Rewrite the stretch from the line containing "Describe the element at coordinates (317, 551)" through the end of the data, renaming "Identify" to "Find" and keeping everything else the same.

Target pointing data

— Begin —

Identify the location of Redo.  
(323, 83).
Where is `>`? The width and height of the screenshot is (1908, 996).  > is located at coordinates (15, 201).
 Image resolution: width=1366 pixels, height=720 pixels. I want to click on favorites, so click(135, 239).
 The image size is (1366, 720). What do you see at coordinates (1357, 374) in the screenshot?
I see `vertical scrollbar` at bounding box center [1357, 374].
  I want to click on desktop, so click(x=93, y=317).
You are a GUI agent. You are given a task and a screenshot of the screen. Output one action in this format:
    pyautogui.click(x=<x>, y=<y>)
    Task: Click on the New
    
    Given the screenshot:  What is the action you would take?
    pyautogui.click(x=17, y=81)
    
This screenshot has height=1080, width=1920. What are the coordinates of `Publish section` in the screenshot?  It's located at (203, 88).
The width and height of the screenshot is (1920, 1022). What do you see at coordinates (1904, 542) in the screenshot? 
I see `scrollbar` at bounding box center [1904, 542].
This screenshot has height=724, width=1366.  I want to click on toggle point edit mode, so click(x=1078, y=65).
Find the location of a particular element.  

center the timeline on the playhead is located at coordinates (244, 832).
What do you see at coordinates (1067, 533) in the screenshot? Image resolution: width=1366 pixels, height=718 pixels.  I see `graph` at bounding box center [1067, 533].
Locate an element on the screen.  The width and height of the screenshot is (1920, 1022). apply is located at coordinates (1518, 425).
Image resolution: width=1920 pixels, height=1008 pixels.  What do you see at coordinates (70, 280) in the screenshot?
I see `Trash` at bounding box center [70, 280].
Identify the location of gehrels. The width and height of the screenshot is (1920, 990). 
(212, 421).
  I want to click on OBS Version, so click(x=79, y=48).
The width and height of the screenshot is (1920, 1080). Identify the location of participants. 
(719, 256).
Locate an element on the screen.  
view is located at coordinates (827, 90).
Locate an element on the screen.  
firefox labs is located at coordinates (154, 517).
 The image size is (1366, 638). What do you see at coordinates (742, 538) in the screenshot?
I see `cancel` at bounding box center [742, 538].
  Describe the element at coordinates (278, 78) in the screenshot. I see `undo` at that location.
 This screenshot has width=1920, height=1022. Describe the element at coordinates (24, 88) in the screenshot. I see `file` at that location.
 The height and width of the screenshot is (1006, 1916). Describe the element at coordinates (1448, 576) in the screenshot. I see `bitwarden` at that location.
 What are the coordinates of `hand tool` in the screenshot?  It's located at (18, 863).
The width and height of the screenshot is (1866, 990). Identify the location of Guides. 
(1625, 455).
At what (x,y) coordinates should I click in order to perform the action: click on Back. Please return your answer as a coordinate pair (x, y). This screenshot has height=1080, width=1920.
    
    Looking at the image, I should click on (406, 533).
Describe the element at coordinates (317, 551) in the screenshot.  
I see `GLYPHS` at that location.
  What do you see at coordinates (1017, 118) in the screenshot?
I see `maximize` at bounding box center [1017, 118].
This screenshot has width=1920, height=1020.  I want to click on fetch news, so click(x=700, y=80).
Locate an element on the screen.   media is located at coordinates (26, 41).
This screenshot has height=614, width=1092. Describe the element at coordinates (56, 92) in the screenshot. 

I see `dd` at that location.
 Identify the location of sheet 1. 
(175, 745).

— End —

Exercise answer:
Describe the element at coordinates (317, 551) in the screenshot.  
I see `GLYPHS` at that location.
  What do you see at coordinates (1017, 118) in the screenshot?
I see `maximize` at bounding box center [1017, 118].
This screenshot has width=1920, height=1020.  I want to click on fetch news, so click(x=700, y=80).
Locate an element on the screen.   media is located at coordinates (26, 41).
This screenshot has height=614, width=1092. Describe the element at coordinates (56, 92) in the screenshot. 

I see `dd` at that location.
 Find the location of sheet 1. 
(175, 745).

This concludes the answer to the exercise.